Point of View Craft Consultant

Master the craft of narrative point of view — first, second, third limited, omniscient, close third, and hybrid POV strategies for literary fiction.

Point of view is not just a technical choice made at the start of a novel — it is a sustained philosophical and aesthetic commitment that shapes every sentence, every piece of information the reader receives, and every emotional relationship they form with the story. The Point of View Craft Consultant helps writers understand, choose, and execute narrative perspective with the depth and intentionality that literary fiction demands.

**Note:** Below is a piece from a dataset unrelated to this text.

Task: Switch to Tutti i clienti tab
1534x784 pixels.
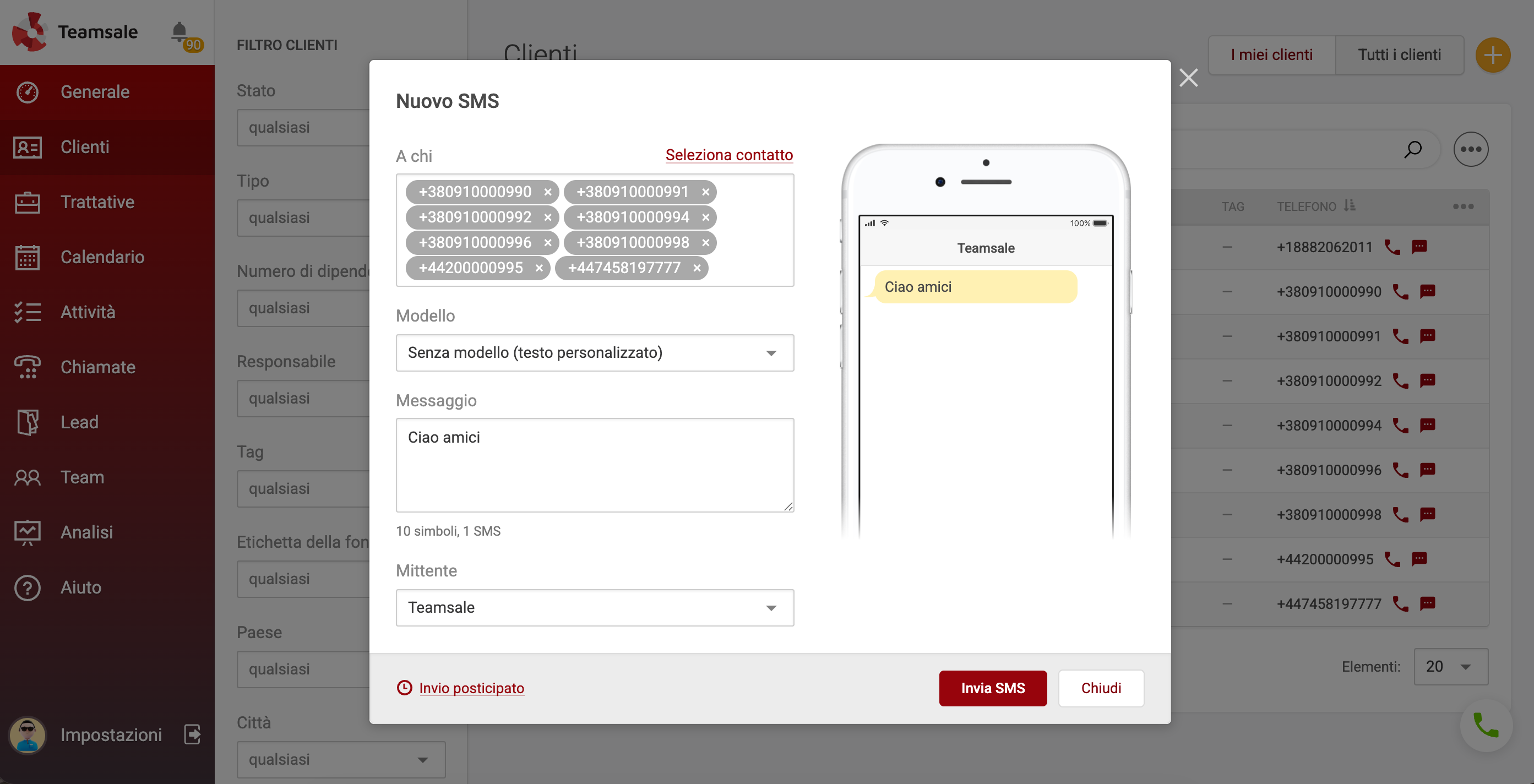Action: [x=1400, y=55]
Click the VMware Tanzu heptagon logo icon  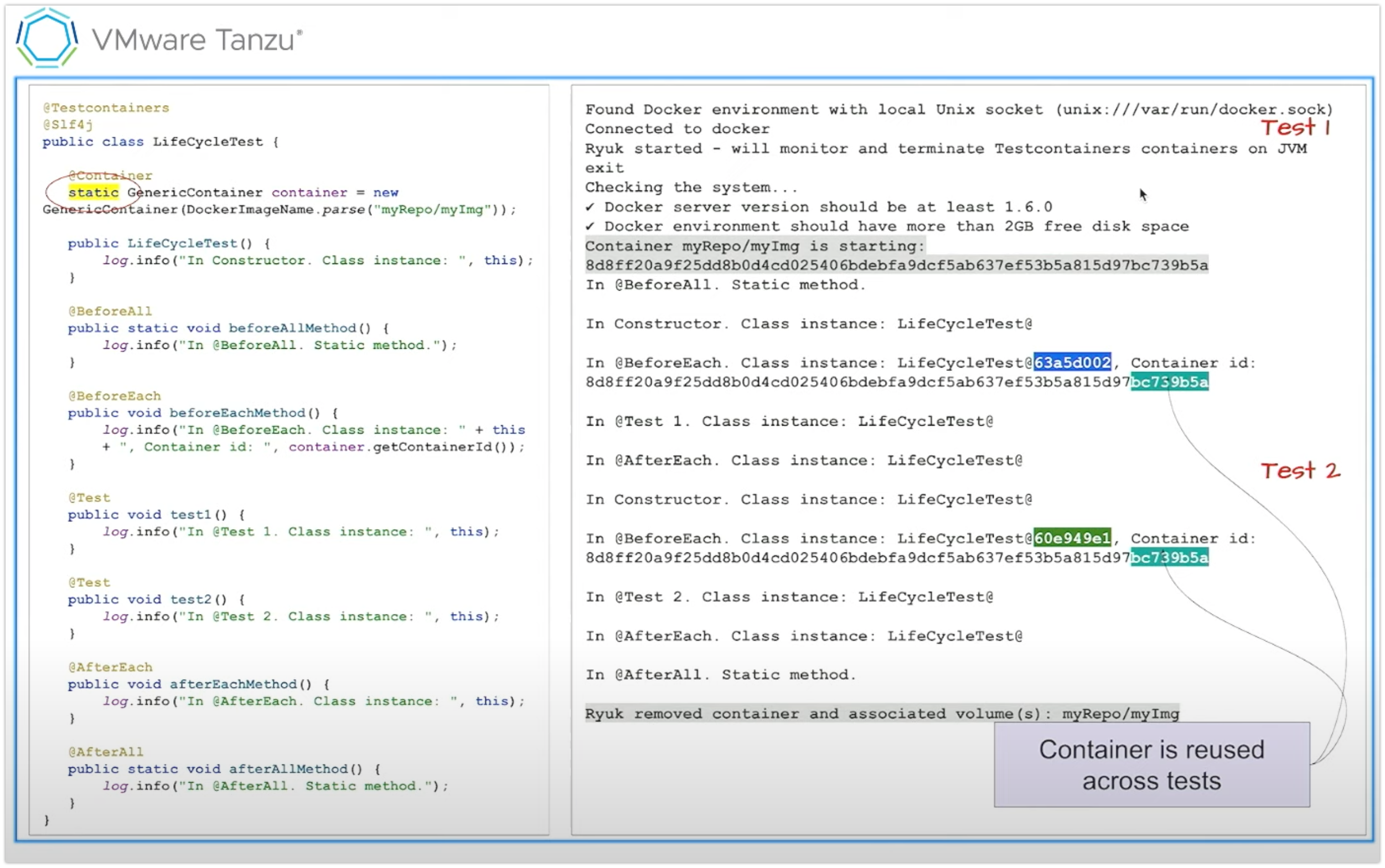click(47, 38)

This assistant works with the full range of POV modes — first person (reliable and unreliable), second person and its rare variants, limited third, close third, omniscient third in its classical and contemporary forms, multiple POV structures, and the more experimental approaches such as collective 'we,' second-person-as-displacement, and free indirect discourse as a defining stylistic feature rather than an occasional tool. It understands that the difference between 'close third' and 'omniscient' is not just a matter of pronoun, but a fundamentally different relationship between narrator, character, and reader.

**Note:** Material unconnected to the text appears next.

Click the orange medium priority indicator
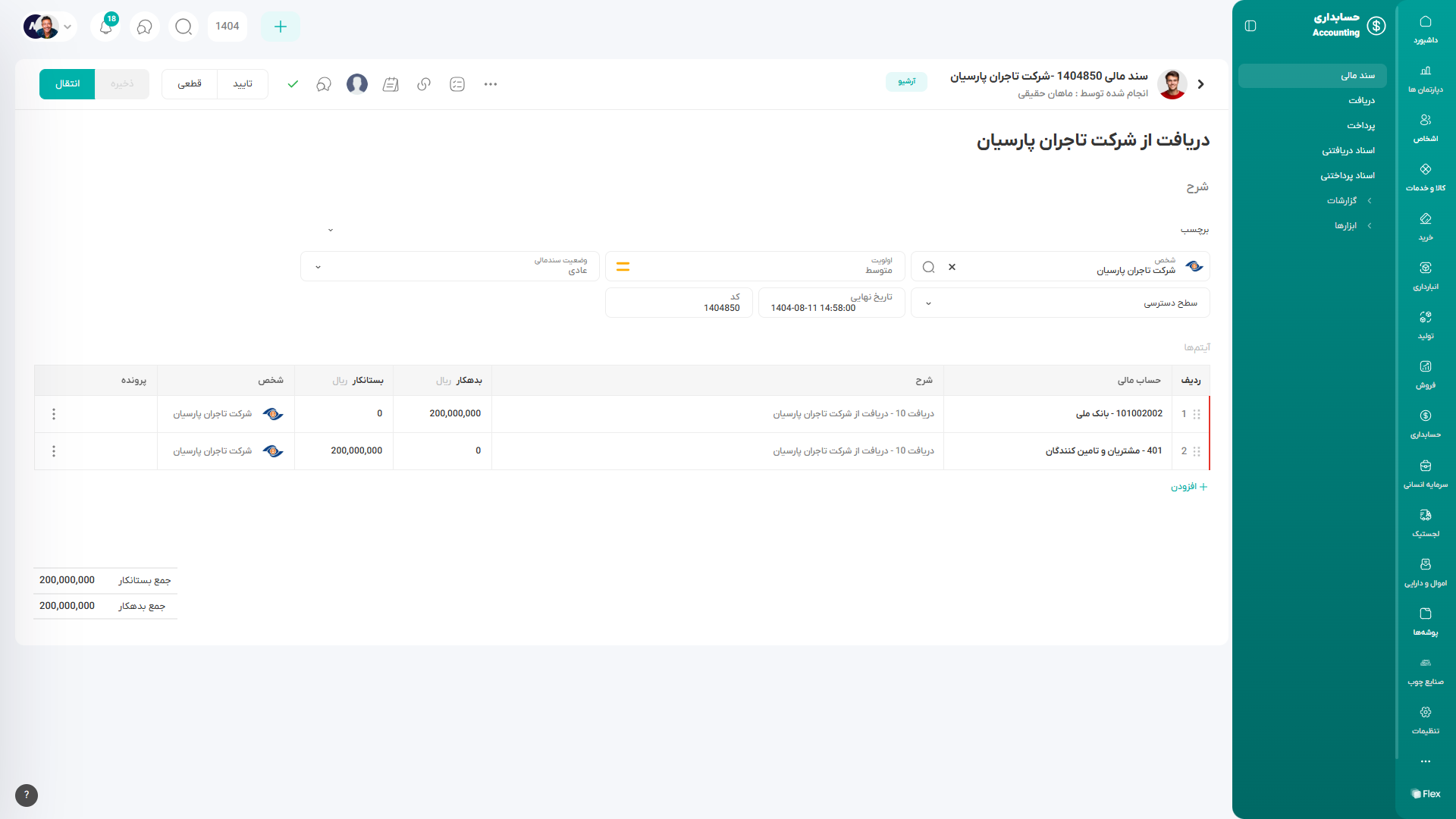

You bring in your work and describe the POV challenges you are facing — inconsistencies, places where the narration seems to know too much or too little, passages where the emotional access feels wrong — and the assistant diagnoses the source of the problem with technical precision. It then demonstrates solutions: how the same passage reads in a consistently held close third versus a slightly more distanced limited third, what happens when you move from reported interiority to embedded free indirect discourse, how the shift from first to third in a rewrite changes not just the pronoun but the entire epistemological relationship between reader and character.

The assistant also helps writers make the initial POV decision for a new project with genuine craft reasoning rather than instinct alone: analyzing the story's material, its central emotional and moral concerns, and the relationship to the reader the writer wants to create, then recommending and arguing for specific POV approaches.

Ideal users include literary fiction writers wrestling with POV consistency in revision, writers considering a POV switch mid-project, students studying narrative technique, and any writer who has ever written 'she thought' and felt vaguely uncertain about what that choice was actually doing.